Dataset excerpts:
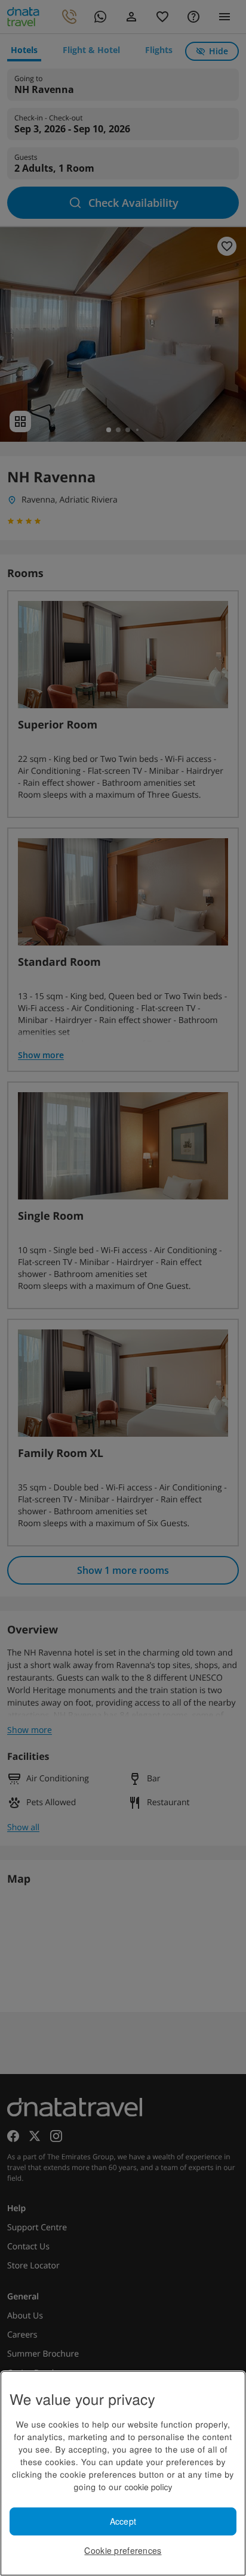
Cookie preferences (122, 2550)
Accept (123, 2521)
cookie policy (148, 2487)
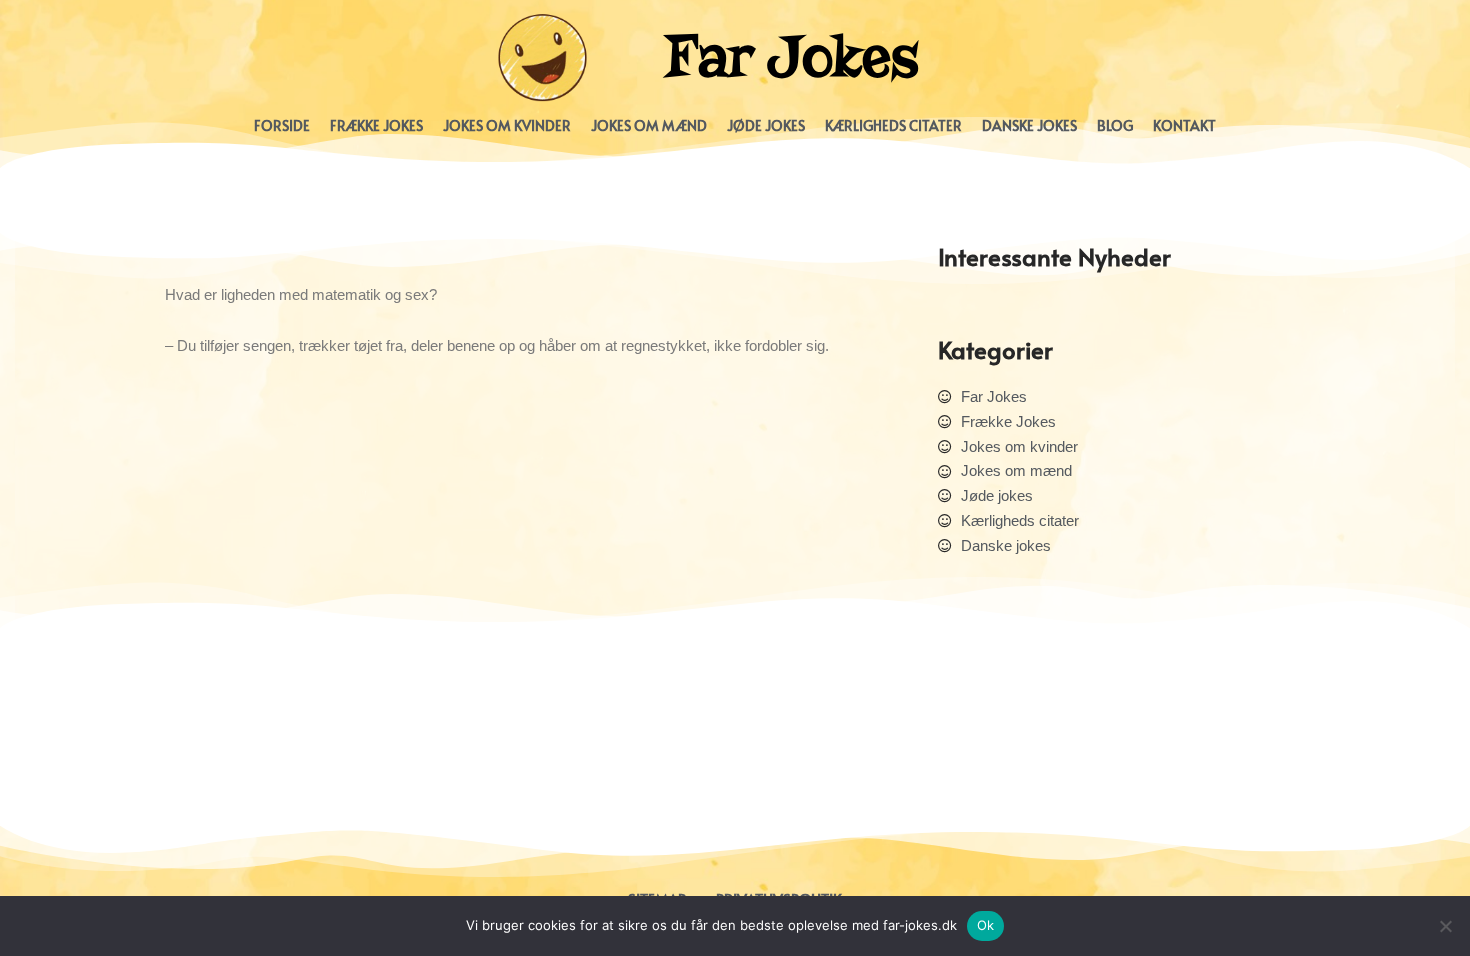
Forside (282, 125)
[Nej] (1445, 926)
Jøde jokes (766, 125)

**Brief**:
Repeat all of the entries above exactly. Keep pictures out of it.

**Written answer**:
Cookie preferences (122, 2550)
Accept (123, 2521)
cookie policy (148, 2487)
Forside (282, 125)
[Nej] (1445, 926)
Jøde jokes (766, 125)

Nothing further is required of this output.